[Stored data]
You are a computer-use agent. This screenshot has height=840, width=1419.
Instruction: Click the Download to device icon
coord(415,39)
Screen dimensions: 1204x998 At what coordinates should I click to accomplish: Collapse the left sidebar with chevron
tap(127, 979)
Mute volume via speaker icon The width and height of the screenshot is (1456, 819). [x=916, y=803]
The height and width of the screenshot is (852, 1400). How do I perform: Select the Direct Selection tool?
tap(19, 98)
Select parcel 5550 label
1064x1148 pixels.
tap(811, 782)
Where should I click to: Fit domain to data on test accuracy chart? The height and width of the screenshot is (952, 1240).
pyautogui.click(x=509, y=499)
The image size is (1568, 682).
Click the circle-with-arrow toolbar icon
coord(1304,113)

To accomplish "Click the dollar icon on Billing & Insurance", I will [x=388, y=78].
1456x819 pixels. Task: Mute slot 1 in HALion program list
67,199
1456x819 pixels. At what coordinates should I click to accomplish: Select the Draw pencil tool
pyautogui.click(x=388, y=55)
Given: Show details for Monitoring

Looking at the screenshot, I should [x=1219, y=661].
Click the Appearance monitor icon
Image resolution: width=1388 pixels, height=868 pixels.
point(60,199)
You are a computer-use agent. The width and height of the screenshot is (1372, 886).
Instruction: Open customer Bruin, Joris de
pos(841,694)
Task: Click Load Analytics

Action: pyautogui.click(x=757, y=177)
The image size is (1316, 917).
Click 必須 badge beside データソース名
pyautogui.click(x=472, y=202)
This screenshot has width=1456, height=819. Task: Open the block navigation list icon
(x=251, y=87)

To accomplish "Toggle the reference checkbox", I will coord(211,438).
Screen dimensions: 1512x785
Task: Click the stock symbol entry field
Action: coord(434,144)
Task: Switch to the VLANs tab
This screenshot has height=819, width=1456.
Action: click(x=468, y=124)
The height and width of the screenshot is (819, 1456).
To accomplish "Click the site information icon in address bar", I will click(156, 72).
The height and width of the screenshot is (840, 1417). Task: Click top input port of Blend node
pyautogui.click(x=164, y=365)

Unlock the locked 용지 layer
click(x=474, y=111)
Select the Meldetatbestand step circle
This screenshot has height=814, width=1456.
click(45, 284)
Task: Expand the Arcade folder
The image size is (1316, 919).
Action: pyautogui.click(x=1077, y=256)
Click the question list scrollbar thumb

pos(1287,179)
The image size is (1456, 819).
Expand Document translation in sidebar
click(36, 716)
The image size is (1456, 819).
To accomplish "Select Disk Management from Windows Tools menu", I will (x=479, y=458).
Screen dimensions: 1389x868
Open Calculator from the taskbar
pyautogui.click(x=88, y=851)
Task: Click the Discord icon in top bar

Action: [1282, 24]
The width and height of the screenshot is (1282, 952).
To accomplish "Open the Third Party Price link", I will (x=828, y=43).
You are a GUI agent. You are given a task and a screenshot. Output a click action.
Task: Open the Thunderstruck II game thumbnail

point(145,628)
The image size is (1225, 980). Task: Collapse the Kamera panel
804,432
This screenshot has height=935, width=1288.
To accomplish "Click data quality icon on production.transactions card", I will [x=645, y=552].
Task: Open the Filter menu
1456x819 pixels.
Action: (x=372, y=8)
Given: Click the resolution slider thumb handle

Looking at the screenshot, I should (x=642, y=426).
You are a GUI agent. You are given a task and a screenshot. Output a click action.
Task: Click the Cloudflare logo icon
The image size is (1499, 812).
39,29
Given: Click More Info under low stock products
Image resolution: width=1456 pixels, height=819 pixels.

PROBLEM STATEMENT →
All the records above need to be transcribed exactly and in full.

EXERCISE OUTPUT →
You are a computer-use agent. This screenshot has height=840, width=1419.
Instruction: Click the Download to device icon
coord(415,39)
Screen dimensions: 1204x998 At what coordinates should I click to accomplish: Collapse the left sidebar with chevron
tap(127, 979)
Mute volume via speaker icon The width and height of the screenshot is (1456, 819). [x=916, y=803]
The height and width of the screenshot is (852, 1400). How do I perform: Select the Direct Selection tool?
tap(19, 98)
Select parcel 5550 label
1064x1148 pixels.
tap(811, 782)
Where should I click to: Fit domain to data on test accuracy chart? The height and width of the screenshot is (952, 1240).
pyautogui.click(x=509, y=499)
The image size is (1568, 682).
Click the circle-with-arrow toolbar icon
coord(1304,113)

To accomplish "Click the dollar icon on Billing & Insurance", I will [x=388, y=78].
1456x819 pixels. Task: Mute slot 1 in HALion program list
67,199
1456x819 pixels. At what coordinates should I click to accomplish: Select the Draw pencil tool
pyautogui.click(x=388, y=55)
Given: Show details for Monitoring

Looking at the screenshot, I should [x=1219, y=661].
Click the Appearance monitor icon
Image resolution: width=1388 pixels, height=868 pixels.
point(60,199)
You are a computer-use agent. The width and height of the screenshot is (1372, 886).
Instruction: Open customer Bruin, Joris de
pos(841,694)
Task: Click Load Analytics

Action: pyautogui.click(x=757, y=177)
The image size is (1316, 917).
Click 必須 badge beside データソース名
pyautogui.click(x=472, y=202)
This screenshot has width=1456, height=819. Task: Open the block navigation list icon
(x=251, y=87)

To accomplish "Toggle the reference checkbox", I will coord(211,438).
Screen dimensions: 1512x785
Task: Click the stock symbol entry field
Action: coord(434,144)
Task: Switch to the VLANs tab
This screenshot has height=819, width=1456.
Action: click(x=468, y=124)
The height and width of the screenshot is (819, 1456).
To accomplish "Click the site information icon in address bar", I will click(156, 72).
The height and width of the screenshot is (840, 1417). Task: Click top input port of Blend node
pyautogui.click(x=164, y=365)

Unlock the locked 용지 layer
click(x=474, y=111)
Select the Meldetatbestand step circle
This screenshot has height=814, width=1456.
click(45, 284)
Task: Expand the Arcade folder
The image size is (1316, 919).
Action: pyautogui.click(x=1077, y=256)
Click the question list scrollbar thumb

pos(1287,179)
The image size is (1456, 819).
Expand Document translation in sidebar
click(36, 716)
The image size is (1456, 819).
To accomplish "Select Disk Management from Windows Tools menu", I will (x=479, y=458).
Screen dimensions: 1389x868
Open Calculator from the taskbar
pyautogui.click(x=88, y=851)
Task: Click the Discord icon in top bar

Action: [1282, 24]
The width and height of the screenshot is (1282, 952).
To accomplish "Open the Third Party Price link", I will (x=828, y=43).
You are a GUI agent. You are given a task and a screenshot. Output a click action.
Task: Open the Thunderstruck II game thumbnail

point(145,628)
The image size is (1225, 980). Task: Collapse the Kamera panel
804,432
This screenshot has height=935, width=1288.
To accomplish "Click data quality icon on production.transactions card", I will [x=645, y=552].
Task: Open the Filter menu
1456x819 pixels.
Action: (x=372, y=8)
Given: Click the resolution slider thumb handle

Looking at the screenshot, I should (x=642, y=426).
You are a GUI agent. You are given a task and a screenshot. Output a click action.
Task: Click the Cloudflare logo icon
The image size is (1499, 812).
39,29
Given: Click More Info under low stock products
Image resolution: width=1456 pixels, height=819 pixels.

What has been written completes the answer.